There are some instances where a listing’s address can’t be disclosed on a site like Trulia. We honor that, but we still want our consumers to see all active listings, so we have a workaround. Instead of showing the exact location of what we call a “non-disclosure” listing on our maps, we show the listing’s nearest street intersection.
Typically, we geocode all addresses. Geocoding is the process of converting an address to latitude and longitude, which enables the address to be shown on a map. However, non-disclosure properties should not be accurately geocoded, since accurate geocodes can be reverse engineered to addresses. Instead, we compute the nearest street intersection point to the property and display that to the end user. Here’s a look at how Trulia computes the nearest intersection to a given point.
We use TIGER (Topologically Integrated Geographic Encoding and Referencing) streetline data to compute the nearest intersection to a given point. TIGER provides streetline datasets, which include address range, address range features, topological faces, places, and county and state datasets.
Address ranges indicate the starting and ending primary number for a given street line segment, which you can see in the figure below.
To compute the intersection, we first compute a set of intersecting counties (counties whose boundaries touch) for a given source county. We need to consider intersecting counties because the nearest intersection might fall into a neighboring county, city or zip code. For every source address range in the source county, we find the possible target intersecting ranges. A target intersecting range is identified as the line that intersects with the source range. For example, in the screenshot below, there are four edge records for intersections between First street and Mission street in San Francisco. Each record of source address range to target address range is called EdgeRecordSet. These EdgeRecordSets are stored in avro files (avro is a compact binary data format that is extensively used in big data systems).
Once all EdgeRecord sets are generated, each source and target address range features are de-duplicated and stored in a Lucene index. Deduplication is required because each source address range to target address range edge record will be generated two times: once while generating edge records for source address range and once while generating edge records for target address range. Duplication will lead to double the memory size, and since we have a limited amount of memory on server boxes, we want to reduce the index size as much as possible.

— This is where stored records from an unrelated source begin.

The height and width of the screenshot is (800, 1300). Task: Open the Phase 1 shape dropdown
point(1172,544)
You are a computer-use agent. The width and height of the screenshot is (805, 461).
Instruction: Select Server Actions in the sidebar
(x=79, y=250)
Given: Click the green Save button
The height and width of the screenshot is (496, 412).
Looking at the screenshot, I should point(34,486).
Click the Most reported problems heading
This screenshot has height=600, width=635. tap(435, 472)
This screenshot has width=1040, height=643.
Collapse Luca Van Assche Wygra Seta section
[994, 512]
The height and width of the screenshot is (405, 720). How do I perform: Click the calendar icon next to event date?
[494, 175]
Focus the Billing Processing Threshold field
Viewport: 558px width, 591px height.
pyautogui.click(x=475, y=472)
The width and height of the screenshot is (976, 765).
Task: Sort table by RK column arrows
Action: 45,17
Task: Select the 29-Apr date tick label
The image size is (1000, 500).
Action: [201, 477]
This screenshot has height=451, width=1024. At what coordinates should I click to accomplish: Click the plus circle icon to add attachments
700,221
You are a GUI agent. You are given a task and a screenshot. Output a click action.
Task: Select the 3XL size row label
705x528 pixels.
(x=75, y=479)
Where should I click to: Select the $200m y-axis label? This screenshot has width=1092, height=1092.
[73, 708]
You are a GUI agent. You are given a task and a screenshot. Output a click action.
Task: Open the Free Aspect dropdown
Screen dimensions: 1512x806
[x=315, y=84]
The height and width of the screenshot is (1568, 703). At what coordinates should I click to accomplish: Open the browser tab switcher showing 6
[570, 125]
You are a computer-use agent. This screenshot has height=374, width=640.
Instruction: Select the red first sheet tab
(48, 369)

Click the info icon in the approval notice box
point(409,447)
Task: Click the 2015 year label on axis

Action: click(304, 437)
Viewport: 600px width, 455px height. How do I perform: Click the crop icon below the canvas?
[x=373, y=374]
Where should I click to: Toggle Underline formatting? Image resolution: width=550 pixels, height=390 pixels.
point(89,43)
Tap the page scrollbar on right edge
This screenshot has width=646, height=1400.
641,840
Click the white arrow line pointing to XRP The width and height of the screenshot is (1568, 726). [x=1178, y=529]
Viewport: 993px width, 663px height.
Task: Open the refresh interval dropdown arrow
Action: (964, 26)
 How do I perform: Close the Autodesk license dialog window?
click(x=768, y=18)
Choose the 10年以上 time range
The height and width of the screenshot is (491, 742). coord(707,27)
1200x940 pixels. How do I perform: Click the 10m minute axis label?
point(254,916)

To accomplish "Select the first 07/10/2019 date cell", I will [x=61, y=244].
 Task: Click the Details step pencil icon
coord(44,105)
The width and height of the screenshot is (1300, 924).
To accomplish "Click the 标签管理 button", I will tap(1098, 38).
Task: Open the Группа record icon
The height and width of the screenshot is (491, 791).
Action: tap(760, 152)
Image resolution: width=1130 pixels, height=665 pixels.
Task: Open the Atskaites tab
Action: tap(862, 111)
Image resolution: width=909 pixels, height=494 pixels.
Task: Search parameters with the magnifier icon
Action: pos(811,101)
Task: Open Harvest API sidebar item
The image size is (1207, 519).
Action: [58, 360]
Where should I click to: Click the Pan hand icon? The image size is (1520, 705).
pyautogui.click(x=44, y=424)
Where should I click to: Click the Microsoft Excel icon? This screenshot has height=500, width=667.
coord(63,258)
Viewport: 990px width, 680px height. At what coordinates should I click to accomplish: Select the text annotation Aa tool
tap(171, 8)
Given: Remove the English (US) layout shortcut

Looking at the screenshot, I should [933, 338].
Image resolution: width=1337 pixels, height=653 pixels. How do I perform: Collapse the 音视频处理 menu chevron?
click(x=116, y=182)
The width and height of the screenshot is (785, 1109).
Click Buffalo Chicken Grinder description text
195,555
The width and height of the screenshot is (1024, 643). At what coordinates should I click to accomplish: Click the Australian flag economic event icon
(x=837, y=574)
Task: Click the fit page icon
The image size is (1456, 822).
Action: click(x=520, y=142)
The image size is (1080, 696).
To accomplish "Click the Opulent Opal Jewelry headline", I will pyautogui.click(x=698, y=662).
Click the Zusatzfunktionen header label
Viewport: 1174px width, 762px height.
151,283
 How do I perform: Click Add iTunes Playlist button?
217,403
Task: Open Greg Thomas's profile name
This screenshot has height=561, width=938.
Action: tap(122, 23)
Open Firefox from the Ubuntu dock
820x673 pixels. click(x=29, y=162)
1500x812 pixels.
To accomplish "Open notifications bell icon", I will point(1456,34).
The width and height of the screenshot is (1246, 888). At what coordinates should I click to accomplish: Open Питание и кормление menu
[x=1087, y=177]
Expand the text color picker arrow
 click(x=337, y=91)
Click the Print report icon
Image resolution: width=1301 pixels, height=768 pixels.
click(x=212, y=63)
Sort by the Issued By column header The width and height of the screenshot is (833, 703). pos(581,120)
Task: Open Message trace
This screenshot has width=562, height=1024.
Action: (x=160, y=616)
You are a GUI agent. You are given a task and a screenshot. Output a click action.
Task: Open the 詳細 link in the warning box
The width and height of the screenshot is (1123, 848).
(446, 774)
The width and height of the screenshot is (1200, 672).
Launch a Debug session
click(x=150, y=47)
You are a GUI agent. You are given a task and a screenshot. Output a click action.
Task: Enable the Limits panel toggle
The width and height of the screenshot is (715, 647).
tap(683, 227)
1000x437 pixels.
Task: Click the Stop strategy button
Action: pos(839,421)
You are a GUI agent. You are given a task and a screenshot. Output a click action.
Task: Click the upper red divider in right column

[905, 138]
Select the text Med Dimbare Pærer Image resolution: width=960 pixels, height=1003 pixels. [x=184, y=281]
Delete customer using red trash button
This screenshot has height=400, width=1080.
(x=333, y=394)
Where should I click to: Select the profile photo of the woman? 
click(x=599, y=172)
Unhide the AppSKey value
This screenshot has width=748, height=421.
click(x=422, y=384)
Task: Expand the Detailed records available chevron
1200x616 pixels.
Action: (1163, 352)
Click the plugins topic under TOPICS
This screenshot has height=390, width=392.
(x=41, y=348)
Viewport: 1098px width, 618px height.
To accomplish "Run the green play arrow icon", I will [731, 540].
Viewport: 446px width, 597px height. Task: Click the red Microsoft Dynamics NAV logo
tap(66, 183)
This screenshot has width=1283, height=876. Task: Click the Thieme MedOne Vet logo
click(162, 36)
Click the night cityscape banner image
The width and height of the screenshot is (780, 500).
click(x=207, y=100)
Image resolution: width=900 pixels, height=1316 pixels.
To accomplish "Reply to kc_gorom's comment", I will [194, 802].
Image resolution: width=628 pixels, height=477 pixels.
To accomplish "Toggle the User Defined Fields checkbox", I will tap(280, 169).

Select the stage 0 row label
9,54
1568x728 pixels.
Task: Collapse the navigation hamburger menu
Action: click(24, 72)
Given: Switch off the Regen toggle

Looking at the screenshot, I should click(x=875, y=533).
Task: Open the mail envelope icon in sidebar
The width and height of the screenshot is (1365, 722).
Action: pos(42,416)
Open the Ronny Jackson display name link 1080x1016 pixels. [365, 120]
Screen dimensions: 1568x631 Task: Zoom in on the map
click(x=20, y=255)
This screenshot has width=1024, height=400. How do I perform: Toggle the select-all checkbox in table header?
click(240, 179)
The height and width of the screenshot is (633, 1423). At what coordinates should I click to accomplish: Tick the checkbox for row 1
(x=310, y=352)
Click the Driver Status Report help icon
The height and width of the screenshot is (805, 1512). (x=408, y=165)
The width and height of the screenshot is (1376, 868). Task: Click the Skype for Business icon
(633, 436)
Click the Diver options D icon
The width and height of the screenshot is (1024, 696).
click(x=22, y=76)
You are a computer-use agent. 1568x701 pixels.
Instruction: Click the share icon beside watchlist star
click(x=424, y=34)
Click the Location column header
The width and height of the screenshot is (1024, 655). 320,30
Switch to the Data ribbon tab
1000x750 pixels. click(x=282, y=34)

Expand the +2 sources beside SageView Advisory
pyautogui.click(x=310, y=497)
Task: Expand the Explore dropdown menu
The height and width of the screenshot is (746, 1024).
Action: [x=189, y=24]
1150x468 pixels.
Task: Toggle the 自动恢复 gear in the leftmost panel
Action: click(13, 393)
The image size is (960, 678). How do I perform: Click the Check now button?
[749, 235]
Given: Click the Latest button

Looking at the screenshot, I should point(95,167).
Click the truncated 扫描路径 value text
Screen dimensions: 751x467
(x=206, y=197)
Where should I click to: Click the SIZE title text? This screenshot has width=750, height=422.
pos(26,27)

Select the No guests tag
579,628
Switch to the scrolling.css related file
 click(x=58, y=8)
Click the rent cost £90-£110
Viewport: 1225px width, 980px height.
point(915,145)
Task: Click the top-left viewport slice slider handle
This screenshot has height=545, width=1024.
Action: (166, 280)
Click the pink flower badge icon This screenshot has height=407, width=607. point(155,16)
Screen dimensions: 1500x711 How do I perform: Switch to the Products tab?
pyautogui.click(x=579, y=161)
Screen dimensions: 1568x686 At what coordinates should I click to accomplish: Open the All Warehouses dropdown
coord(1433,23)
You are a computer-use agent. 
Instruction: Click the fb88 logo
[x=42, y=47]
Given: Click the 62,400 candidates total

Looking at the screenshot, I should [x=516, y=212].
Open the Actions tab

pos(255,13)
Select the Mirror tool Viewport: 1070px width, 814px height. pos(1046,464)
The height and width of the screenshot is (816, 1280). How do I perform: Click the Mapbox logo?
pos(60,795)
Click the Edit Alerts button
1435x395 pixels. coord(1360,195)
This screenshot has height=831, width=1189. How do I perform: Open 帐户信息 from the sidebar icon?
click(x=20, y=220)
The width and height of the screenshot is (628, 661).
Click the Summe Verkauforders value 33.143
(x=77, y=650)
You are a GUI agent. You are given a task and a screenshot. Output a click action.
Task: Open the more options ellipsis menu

Lucene index is then used as part of an API call accepting latitude and longitude. The call does a Lucene spatial search to query all the EdgeRecordSets with boundaries within a 1km radius of the given point (latitude, longitude). These EdgeRecordSets are then sorted by distance and the nearest point is selected. The selected point is the nearest intersection, and is what’s used to mark a non-disclosure property on a map. The below diagram illustrates an intersection for a given property:
As a result of geocoding to the nearest intersection, we can ensure consumers see all valid listings in our maps, even if they are non-disclosure listings, helping to ensure they can easily find what they’re looking for.